The flavor is similar to A-1 but the sauce is thicker and the tartness is subtle. There’s a touch of black pepper in there too.

Obviously, use it everywhere you would use A-1 so clearly on steaks. I think it might be my favorite thing to put on a burger. I usually just pour a bit on the bun but sometimes I’ll dice onion and pickles and toss them together with HP for a homemade Milo’s burger. I’ve brushed some on chicken legs as they grilled and that was good, but I preferred when I held off adding as the drumsticks were on the heat and used it as a dipping sauce. That was more better awesome.

Maybe Saturday I’ll mix all four condiments together and see what that’s like.
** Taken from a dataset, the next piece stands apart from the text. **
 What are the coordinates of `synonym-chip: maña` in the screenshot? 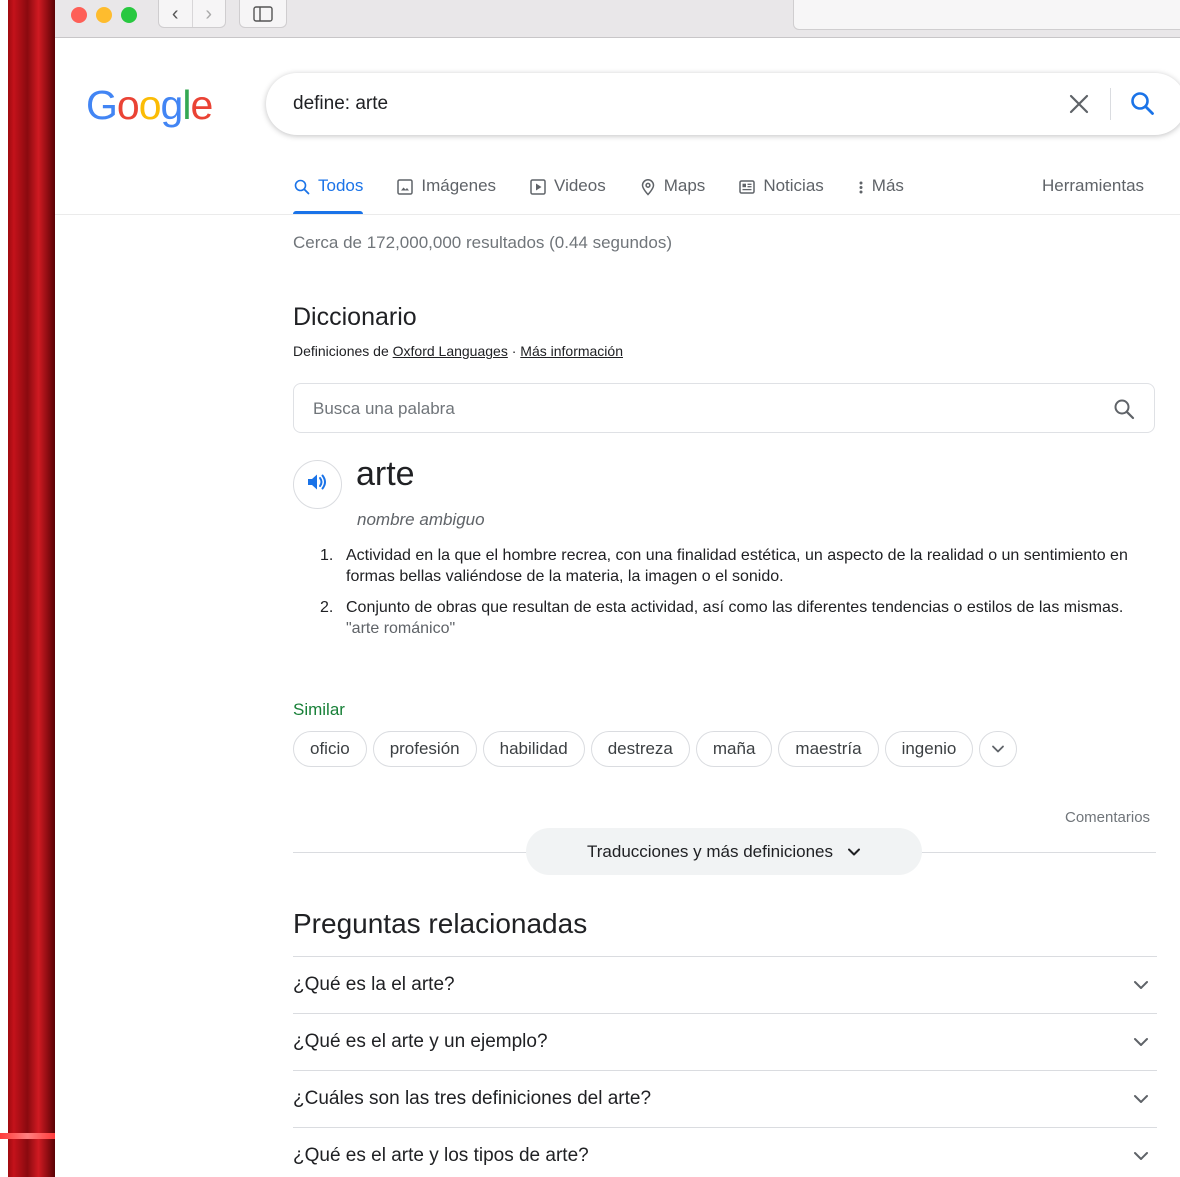 It's located at (734, 749).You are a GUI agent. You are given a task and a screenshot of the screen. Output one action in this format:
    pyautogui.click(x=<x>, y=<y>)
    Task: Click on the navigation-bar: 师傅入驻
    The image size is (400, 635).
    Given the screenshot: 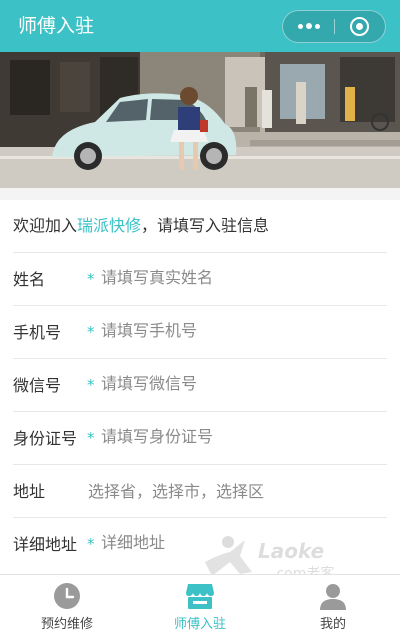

I’d love to hear you uses for a favorite condiment in the comment sections. I’ll check the site regularly on Saturday because though I read it every week, I’m going to be returning to WAKE UP! over and over to see what unwatchable filth I’ll need to fill the emptiness.

Damn Bye Week.

Enjoy something with too much sauce, I guess we’ll be injury free, and practice your Roll Tide.